• _Tasks_:
[1] Answer the following about the partition identity thread:
(a) For which residues of $n$ modulo 6 does the asker report checking that the identity holds?
(b) Which OEIS sequence does the answer name for $P(n,3)$?
(c) According to the answer, for $n\ge k$, $P(n,k)$ also equals the number of partitions of which number into parts of what size?
[2] Carry the partition identity thread forward from its final sentence.

• _Document excerpt_:
════════════════════

To prove identity $P(n,3)= \lfloor n^2/12 \rfloor$

Question

Suppose $P(n,k)$ is number of partitions of positive integer n by k positive integers with no duplicative tuples. And $\lfloor r\rfloor$ is largest of integers equal or less than real number $r$

If $n\not\equiv 3\pmod6$ Then $P(n,3)=\lfloor \frac{n^2}{12}\rfloor$.

My bruteforcing answer is that $P(n,3)$ $=(\sum_{i=1}^{\lfloor\frac{n}{3}\rfloor} num.(a,b):a\leq b, a+b+i=n)$ $=(\sum_{i=1}^{\lfloor\frac{n}{3}\rfloor} \lfloor\frac{n-i}{2}\rfloor-i+1)$ And it is seen that the identity holds for each cases where $n\equiv 0,1,2,4,5\pmod6$ thus statement is true.

However i think there should be more general and less repetitive approach for this which i can't do.

Ideas?

Answer 1

$P(n,k)$ is the number of partitions of $n$ into exactly $k$ parts. (It is also the number of partitions of $n$ into any number of parts with greatest part equal to $k$; also, for $n\ge k$, the number of partitions of $n-k$ into parts of size at most $k$.)

$P(n,3)$ is OEIS sequence A069905.

════════════════════

• _Recorded data_:
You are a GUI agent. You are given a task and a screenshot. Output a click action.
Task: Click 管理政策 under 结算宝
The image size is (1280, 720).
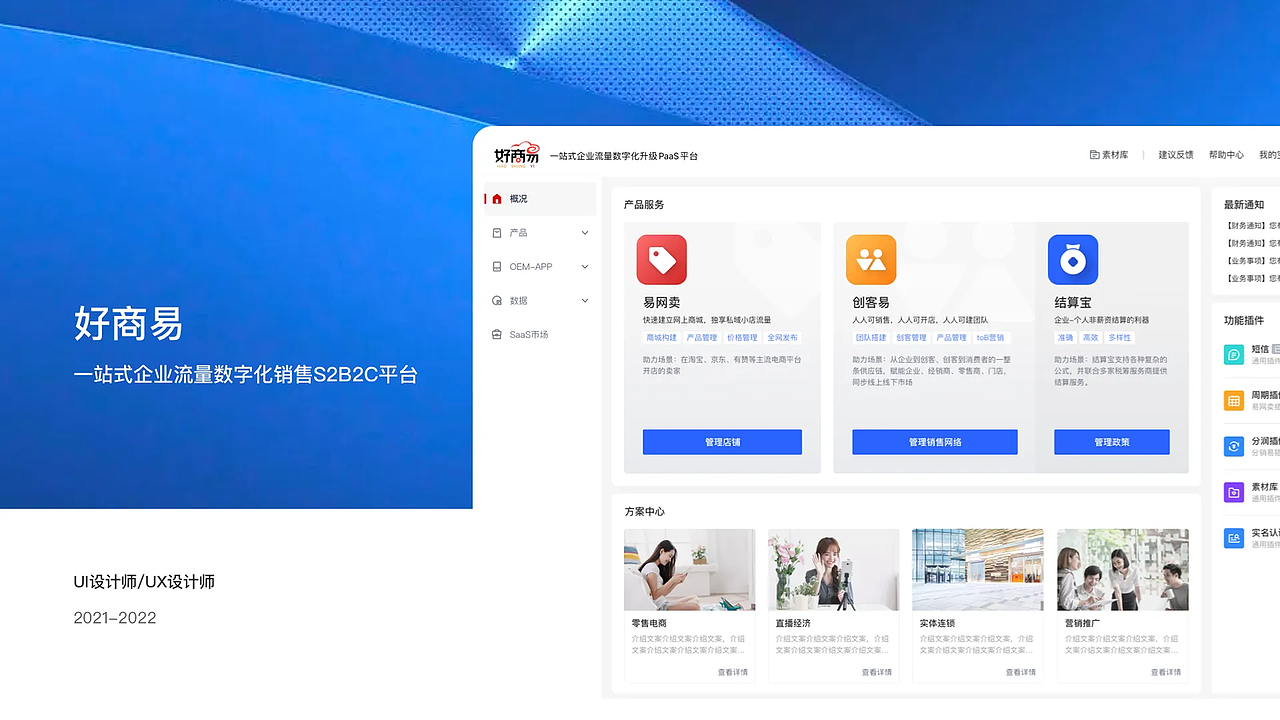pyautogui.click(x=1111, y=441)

════════════════════

• _The results_:
[1]
(a) $n\equiv 0,1,2,4,5\pmod 6$
(b) A069905
(c) Partitions of $n-k$ into parts of size at most $k$

[2]
You are probably familiar with the identity $$P(n,k)=P(n-1,k-1)+P(n-k,k)\quad\quad(n\ge k\ge1);\tag1$$ if not, observe that $P(n-1,k-1)$ is the number of partitions of $n$ into $k$ parts with least part equal to $1$, and $P(n-k,k)$ is the number of partitions of $n$ into $k$ parts with least part greater than $1$. We need this for $k=3$: $$P(n,3)=P(n-1,2)+P(n-3,3)\quad\quad(n\ge3)\tag2.$$ Since $P(n,2)=\left\lfloor\frac n2\right\rfloor$, we can rewrite $(2)$ as $$P(n,3)=\left\lfloor\frac{n-1}2\right\rfloor+P(n-3,3)\quad\quad(n\ge3).\tag3$$ Applying $(3)$ twice, we get $$P(n,3)=\left\lfloor\frac{n-1}2\right\rfloor+\left\lfloor\frac{n-4}2\right\rfloor+P(n-6,3)\quad\quad(n\ge6).\tag4$$ Since $$\left\lfloor\frac{n-1}2\right\rfloor+\left\lfloor\frac{n-4}2\right\rfloor=\begin{cases}\frac{n-2}2+\frac{n-4}2=n-3\quad\text{ if }n\text{ is even },\\ \frac{n-1}2+\frac{n-5}2=n-3\quad\text{ if }n\text{ is odd }, \end{cases}$$ we can rewrite $(4)$ as $$P(n,3)=P(n-6,3)+n-3\quad\quad(n\ge6).\tag5$$ Hence, if we suppose that $n\ge6$ and $$P(n-6,3)=\left\lfloor\frac{(n-6)^2}{12}\right\rfloor=\left\lfloor\frac{n^2-12n+36}{12}\right\rfloor=\left\lfloor\frac{n^2}{12}\right\rfloor-n+3,$$ it follows by $(5)$ that $$P(n,3)=P(n-6,3)+n-3=\left\lfloor\frac{n^2}{12}\right\rfloor.$$ Since the equality $P(n,3)=\left\lfloor\frac{n^2}{12}\right\rfloor$ holds for the base cases $n=0,1,2,4,5$, it follows by induction that it holds whenever $n\not\equiv3\pmod6$.

Remark. In the same way, we can show that the identity $$P(n,3)=\left\lfloor\frac{n^2+3}{12}\right\rfloor$$ holds for all $n$ without exception.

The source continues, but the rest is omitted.